▶ TASK BRIEF
Go line by line through the entries and show those that hold the string "agent".

▶ WORKING DATA
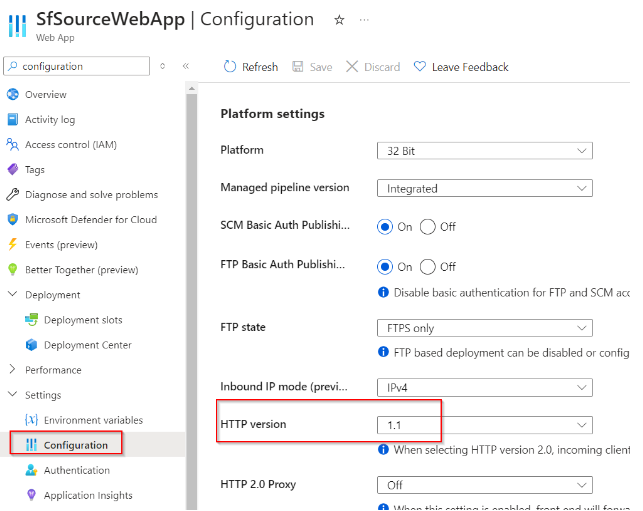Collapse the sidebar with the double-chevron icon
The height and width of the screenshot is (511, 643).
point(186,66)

---

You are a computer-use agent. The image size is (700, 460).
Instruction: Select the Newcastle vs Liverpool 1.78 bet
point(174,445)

==

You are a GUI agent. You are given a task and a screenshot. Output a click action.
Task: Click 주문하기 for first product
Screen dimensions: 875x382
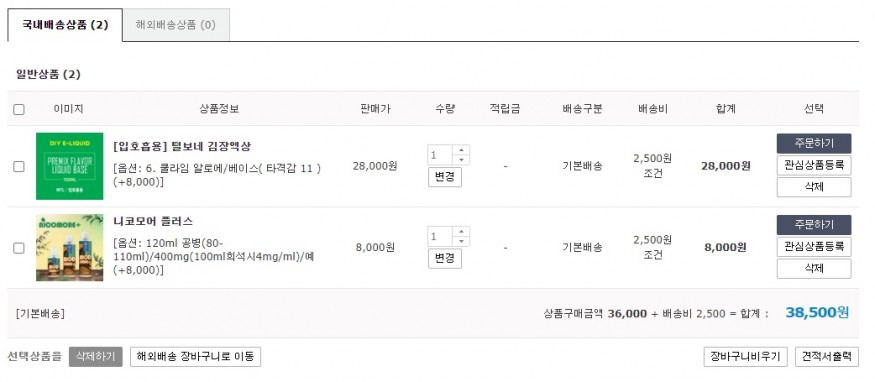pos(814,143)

▶ YOUR RESPONSE
You are a computer-use agent. The image size is (700, 460).
You are a GUI agent. You are given a task and a screenshot. Output a click action.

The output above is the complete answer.